• [RECORDS PROVIDED]
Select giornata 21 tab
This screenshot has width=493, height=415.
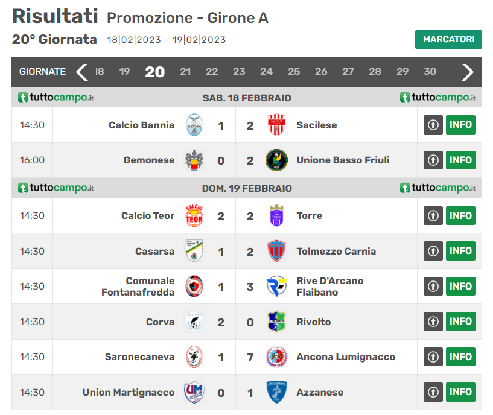coord(185,72)
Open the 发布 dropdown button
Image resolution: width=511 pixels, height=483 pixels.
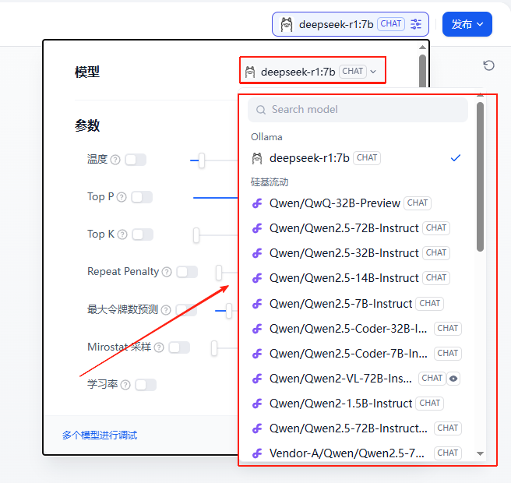(467, 24)
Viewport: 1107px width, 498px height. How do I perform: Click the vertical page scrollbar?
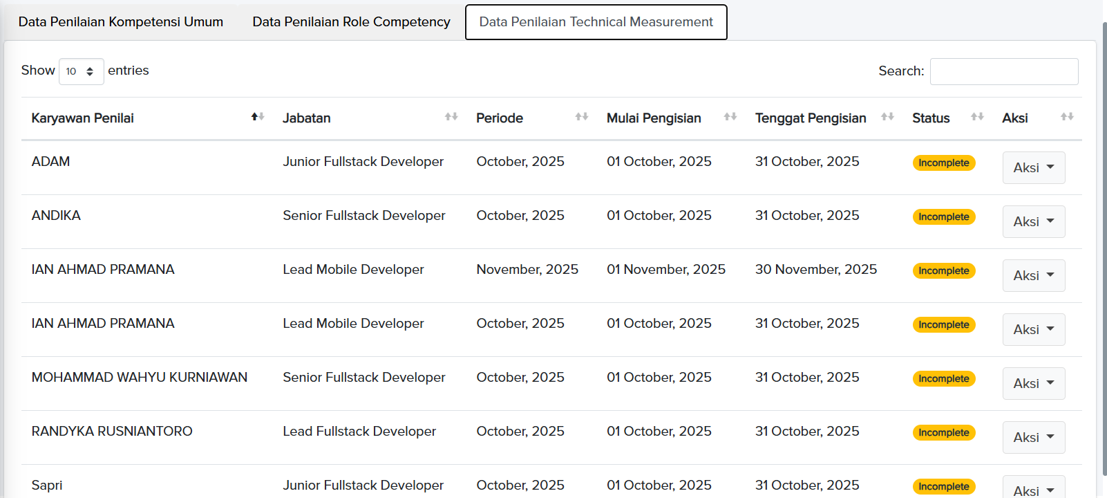(x=1104, y=249)
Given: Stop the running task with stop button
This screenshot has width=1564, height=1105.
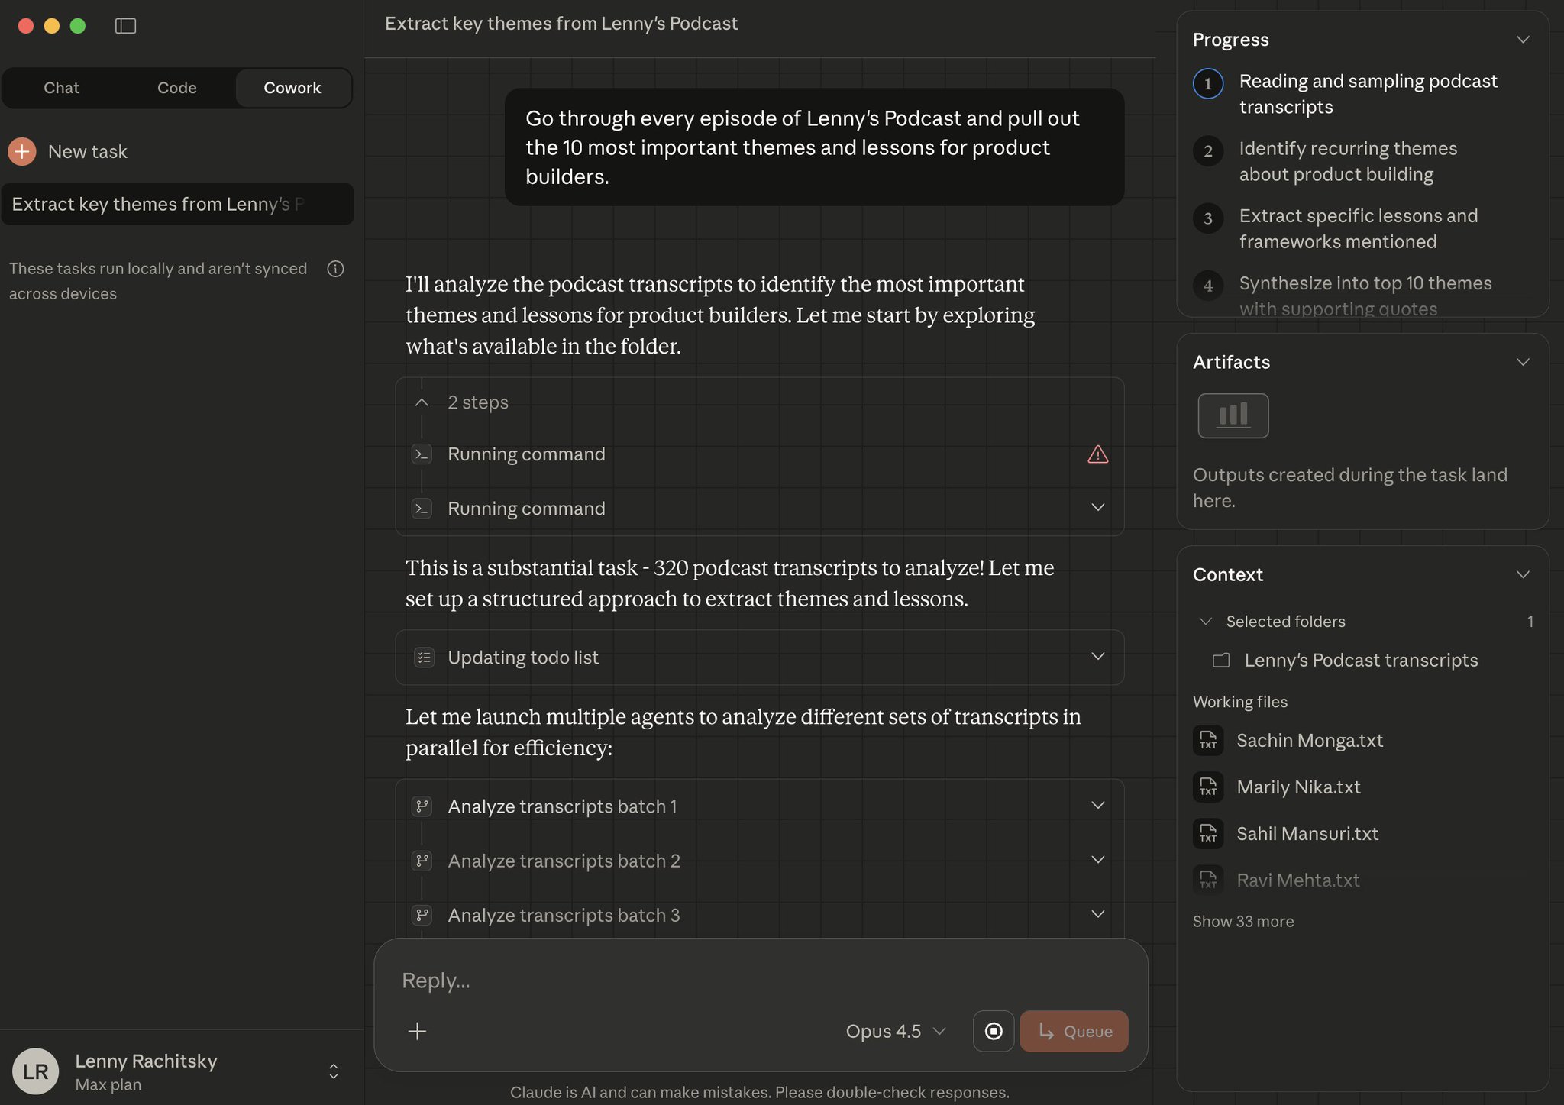Looking at the screenshot, I should tap(993, 1031).
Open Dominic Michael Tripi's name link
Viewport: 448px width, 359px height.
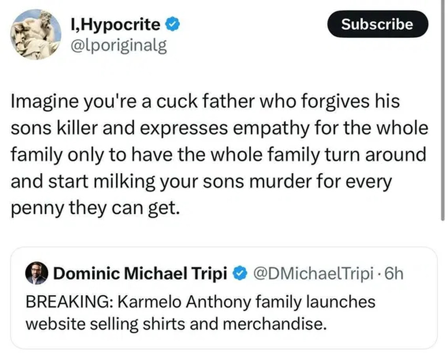pos(140,274)

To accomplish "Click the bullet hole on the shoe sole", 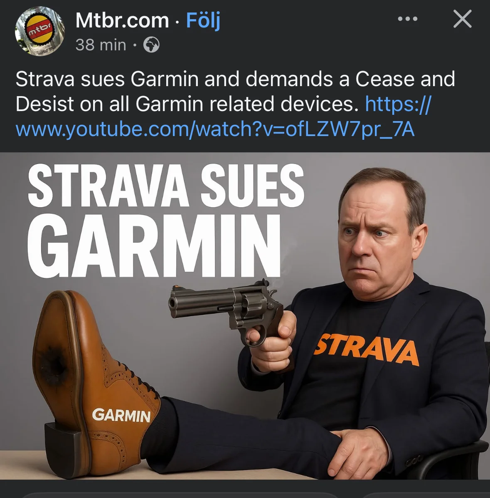I will (x=53, y=363).
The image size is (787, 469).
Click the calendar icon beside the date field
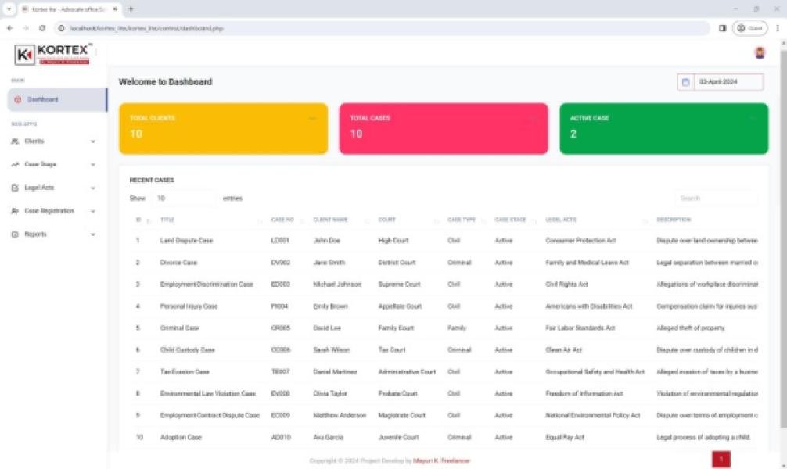pos(687,82)
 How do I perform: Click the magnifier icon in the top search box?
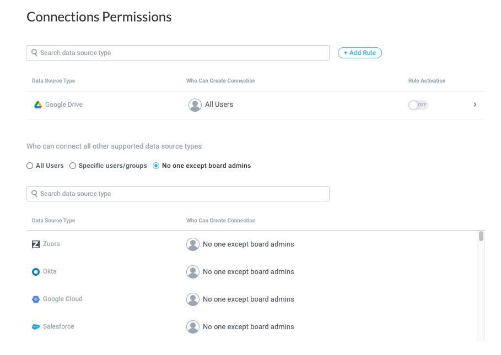tap(35, 53)
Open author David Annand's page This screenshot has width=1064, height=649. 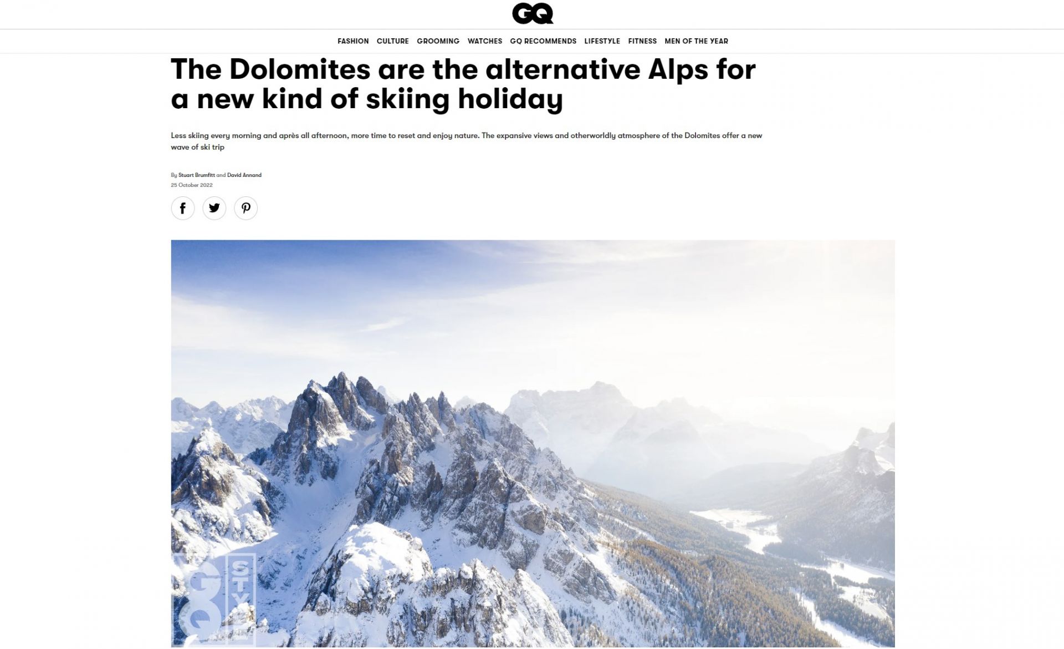(x=244, y=175)
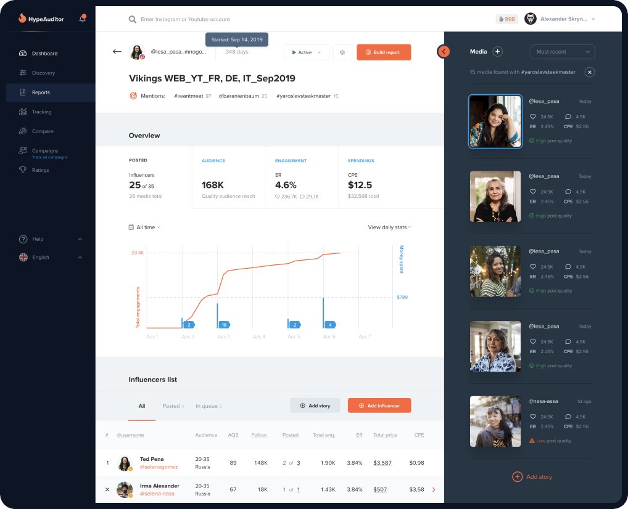
Task: Open the Most recent sorting dropdown
Action: pyautogui.click(x=562, y=51)
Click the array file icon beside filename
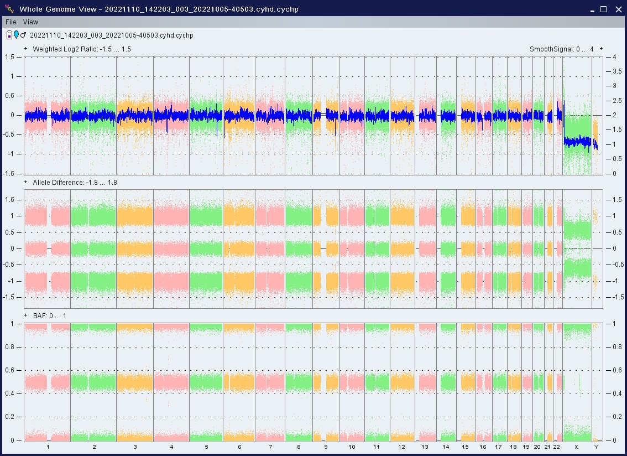Image resolution: width=627 pixels, height=456 pixels. (x=9, y=35)
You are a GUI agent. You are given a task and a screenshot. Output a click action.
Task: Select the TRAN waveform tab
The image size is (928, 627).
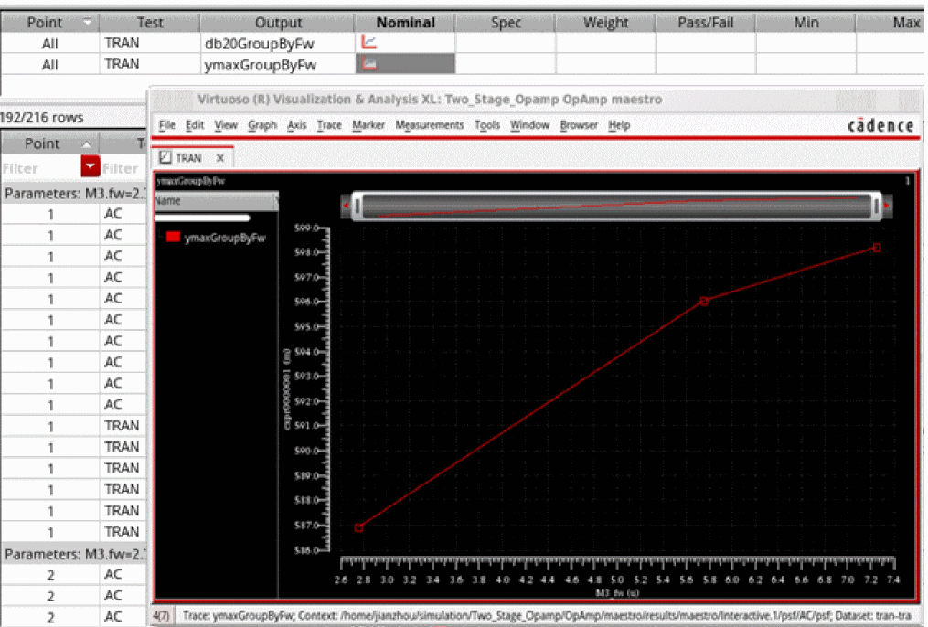tap(187, 158)
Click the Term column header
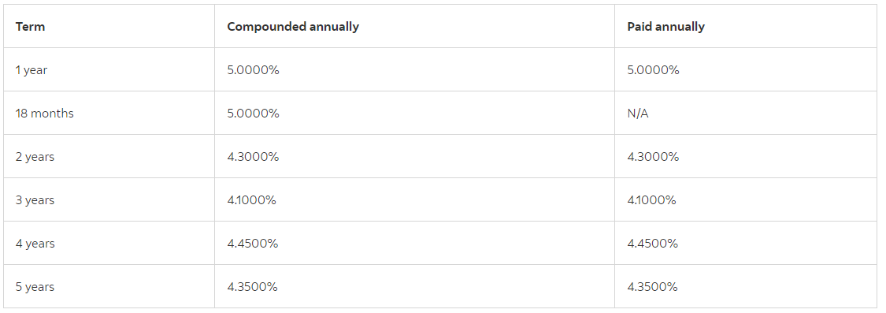Screen dimensions: 886x313 [30, 27]
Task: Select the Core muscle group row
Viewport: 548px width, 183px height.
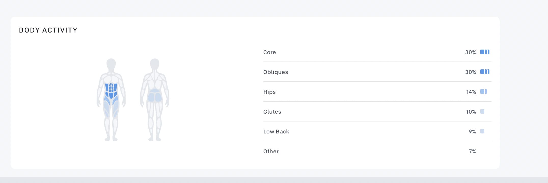Action: (x=269, y=52)
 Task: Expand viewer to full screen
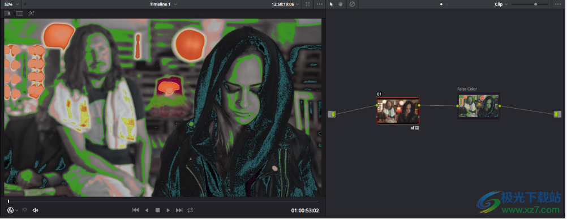click(x=308, y=5)
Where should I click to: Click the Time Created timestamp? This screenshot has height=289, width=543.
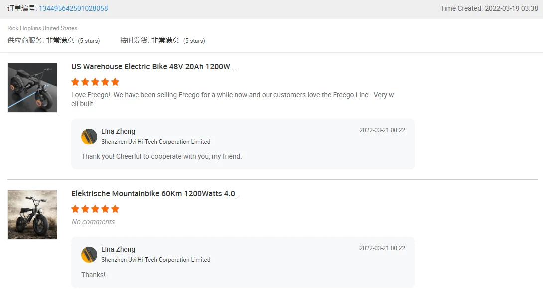(x=489, y=8)
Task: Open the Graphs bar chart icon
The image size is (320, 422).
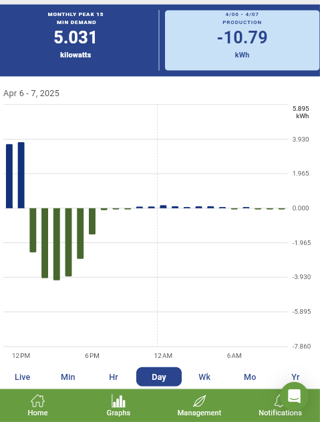Action: pos(118,401)
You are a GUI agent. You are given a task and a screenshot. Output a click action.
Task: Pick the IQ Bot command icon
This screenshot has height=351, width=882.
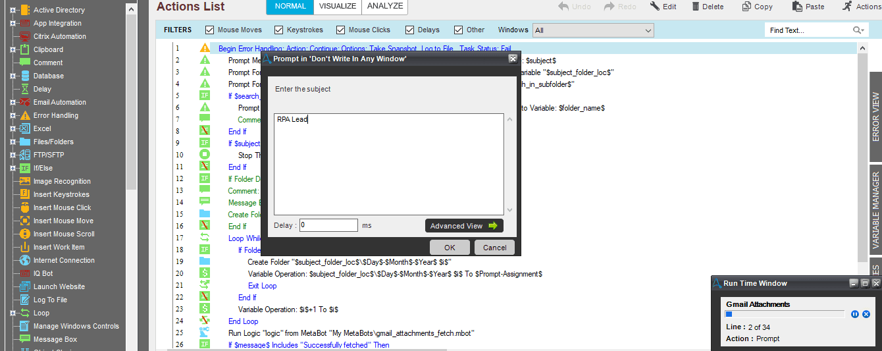(24, 273)
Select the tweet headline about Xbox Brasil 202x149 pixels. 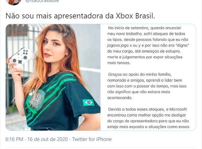pos(80,16)
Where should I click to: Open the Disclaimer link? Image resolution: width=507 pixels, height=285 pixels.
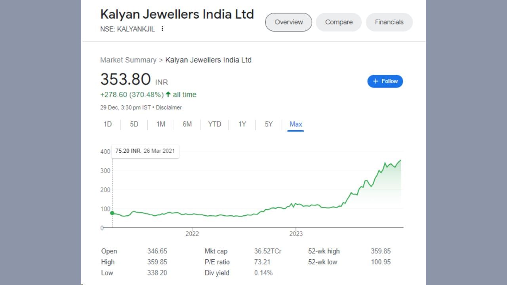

• [DIRECTIONS]
Using the material above, find each line that holds "button" and copy that line.

• [EXERCISE SOLUTION]
Open the 发布 dropdown button
Given: Stop the running task with stop button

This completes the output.